Meinen Sie, diese Initiative könnte als Modell auch im Rahmen eines anderen Festivals wiederholt werden?
PETER SELLARS: Wie immer in der Kunst, darf nichts zum Modell werden. Sobald es das ist, ist es schon kaputt. Aber ich finde, es ist eine
wunderbare die bloße Vielfalt von dem, was man zu sehen bekommt. Was an diesen New Crowned Hope Filmen so interessant ist, und was in Toronto und in Venedig wirklich eingeschlagen hat, ist, dass der Film, den man gerade
gesehen hat, einen Dialog unterhält mit dem Film, den man heute Vormittag gesehen hat. Das Interessante sind nicht die Kontraste,
sondern die Verbindungen. Es gibt ein echtes Gespräch.

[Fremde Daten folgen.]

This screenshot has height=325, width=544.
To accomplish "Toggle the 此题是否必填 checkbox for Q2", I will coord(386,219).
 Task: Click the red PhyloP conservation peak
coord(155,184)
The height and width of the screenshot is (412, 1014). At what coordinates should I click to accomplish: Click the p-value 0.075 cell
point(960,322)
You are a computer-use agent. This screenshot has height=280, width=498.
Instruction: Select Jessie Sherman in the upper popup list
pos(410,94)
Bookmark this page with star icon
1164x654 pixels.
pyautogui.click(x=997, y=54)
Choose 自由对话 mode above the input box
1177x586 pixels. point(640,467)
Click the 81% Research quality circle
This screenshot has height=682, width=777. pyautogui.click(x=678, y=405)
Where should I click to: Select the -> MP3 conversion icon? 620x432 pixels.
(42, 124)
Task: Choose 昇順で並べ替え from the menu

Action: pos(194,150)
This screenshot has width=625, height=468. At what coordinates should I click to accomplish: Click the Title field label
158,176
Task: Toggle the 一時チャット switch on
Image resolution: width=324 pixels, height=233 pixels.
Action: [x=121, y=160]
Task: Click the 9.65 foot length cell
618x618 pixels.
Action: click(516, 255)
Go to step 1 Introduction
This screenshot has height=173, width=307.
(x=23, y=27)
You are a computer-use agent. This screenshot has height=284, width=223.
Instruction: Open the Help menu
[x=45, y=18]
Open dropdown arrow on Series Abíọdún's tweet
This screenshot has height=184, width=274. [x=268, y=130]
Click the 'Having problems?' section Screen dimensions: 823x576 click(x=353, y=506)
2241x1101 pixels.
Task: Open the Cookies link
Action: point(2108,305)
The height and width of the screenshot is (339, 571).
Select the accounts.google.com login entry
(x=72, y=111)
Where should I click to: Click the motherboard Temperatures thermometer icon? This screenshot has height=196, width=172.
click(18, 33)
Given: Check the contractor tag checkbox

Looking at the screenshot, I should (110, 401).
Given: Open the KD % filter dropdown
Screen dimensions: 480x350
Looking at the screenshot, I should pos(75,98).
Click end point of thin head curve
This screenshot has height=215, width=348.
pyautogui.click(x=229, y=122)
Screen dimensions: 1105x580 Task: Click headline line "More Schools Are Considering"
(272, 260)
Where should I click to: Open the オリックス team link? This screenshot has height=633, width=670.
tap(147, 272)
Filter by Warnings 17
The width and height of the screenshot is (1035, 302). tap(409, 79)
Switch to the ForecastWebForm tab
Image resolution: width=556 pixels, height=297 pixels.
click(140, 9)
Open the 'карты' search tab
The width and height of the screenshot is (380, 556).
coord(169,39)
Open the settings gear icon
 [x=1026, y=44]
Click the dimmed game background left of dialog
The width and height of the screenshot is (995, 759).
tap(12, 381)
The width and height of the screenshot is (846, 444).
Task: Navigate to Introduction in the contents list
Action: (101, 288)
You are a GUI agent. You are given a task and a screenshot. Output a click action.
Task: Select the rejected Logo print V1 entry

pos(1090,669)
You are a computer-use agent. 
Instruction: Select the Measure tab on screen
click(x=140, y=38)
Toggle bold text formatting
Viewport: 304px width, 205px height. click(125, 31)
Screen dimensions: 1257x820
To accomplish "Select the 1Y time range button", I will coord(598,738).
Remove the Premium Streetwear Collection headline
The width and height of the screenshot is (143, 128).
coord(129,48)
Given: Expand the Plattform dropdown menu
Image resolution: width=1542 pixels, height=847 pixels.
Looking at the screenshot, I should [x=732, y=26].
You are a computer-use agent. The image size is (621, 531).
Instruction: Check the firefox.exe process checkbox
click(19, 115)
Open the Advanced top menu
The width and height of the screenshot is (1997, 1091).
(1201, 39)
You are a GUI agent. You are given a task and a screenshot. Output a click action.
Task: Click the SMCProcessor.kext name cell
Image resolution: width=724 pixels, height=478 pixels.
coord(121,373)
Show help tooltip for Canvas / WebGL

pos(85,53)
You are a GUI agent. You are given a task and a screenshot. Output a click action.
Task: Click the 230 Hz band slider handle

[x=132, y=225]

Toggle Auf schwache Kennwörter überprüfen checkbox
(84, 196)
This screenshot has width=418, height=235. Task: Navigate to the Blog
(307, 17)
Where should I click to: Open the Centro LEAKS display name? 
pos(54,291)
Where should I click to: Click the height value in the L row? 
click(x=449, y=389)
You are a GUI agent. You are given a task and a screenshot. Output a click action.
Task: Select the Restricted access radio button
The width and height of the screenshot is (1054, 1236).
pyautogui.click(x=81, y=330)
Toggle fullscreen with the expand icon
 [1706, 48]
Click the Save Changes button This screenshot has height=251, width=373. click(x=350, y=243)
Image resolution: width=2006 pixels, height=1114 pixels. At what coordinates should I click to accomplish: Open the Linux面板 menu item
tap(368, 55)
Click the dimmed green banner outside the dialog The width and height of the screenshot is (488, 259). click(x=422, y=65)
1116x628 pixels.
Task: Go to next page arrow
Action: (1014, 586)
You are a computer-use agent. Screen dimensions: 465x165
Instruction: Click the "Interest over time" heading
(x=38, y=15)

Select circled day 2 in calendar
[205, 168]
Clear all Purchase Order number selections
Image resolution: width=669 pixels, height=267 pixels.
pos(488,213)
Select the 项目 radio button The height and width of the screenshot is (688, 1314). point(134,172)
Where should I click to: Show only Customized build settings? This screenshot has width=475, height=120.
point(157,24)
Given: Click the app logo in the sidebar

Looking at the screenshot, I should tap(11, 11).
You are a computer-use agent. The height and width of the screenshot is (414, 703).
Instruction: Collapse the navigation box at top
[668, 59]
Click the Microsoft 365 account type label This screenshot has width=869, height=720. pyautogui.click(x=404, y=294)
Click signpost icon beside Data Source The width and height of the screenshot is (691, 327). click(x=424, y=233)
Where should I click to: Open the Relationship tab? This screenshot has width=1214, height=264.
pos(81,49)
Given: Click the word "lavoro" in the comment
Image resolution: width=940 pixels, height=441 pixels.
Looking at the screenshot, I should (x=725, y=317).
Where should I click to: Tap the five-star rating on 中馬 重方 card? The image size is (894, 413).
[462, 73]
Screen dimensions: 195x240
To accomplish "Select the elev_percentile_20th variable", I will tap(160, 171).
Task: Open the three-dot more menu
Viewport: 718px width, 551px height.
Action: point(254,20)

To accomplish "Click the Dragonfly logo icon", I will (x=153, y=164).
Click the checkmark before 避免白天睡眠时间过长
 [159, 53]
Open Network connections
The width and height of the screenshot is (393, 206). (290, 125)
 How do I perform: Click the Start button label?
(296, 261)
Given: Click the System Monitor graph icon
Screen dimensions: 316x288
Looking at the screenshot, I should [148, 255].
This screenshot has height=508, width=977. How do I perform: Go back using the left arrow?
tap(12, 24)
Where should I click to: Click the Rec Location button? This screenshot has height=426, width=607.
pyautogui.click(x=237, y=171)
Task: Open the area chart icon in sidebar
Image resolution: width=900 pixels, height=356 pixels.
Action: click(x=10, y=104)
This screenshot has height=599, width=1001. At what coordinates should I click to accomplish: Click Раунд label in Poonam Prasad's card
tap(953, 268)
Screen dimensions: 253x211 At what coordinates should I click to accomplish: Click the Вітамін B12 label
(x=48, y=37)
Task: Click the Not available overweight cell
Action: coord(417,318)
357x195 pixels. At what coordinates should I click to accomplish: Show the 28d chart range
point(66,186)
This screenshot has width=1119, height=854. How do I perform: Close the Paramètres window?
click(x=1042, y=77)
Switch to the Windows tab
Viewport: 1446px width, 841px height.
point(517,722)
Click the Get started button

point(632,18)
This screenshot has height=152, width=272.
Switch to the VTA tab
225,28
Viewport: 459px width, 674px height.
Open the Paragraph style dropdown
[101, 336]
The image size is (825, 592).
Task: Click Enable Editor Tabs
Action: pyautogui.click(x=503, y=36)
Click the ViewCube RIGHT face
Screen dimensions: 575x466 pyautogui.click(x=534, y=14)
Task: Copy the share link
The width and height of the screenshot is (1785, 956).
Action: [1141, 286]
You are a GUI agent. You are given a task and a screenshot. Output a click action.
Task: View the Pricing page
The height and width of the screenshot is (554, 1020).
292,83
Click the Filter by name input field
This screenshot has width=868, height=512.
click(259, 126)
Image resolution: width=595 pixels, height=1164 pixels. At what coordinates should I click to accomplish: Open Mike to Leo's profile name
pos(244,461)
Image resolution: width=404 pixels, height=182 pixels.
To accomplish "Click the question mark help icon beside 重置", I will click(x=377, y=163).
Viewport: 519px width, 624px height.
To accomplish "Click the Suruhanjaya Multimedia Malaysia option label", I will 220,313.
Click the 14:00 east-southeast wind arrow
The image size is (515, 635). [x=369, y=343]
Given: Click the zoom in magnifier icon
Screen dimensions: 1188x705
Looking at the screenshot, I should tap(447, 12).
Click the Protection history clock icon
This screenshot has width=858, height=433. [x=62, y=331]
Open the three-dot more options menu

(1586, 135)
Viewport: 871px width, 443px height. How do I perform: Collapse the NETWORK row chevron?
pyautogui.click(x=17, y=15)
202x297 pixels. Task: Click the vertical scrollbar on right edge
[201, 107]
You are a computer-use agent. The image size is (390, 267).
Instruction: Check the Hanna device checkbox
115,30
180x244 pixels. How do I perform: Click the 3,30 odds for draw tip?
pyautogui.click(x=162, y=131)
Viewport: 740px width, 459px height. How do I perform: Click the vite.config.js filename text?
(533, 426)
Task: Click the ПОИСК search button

Und wir stehen am Anfang eines globalen Gesprächs.
Was sagen Sie zu...
Daratt Regie: Mahamat-Saleh Haroun Bei Haroun spürt man klassisches afrikanisches Geschichtenerzählen und etwas von einer Weisheit, die weitergegeben wird -
den Mut, dem rohen Leben ins Gesicht zu blicken, ohne eine Möglichkeit sich zu verstecken.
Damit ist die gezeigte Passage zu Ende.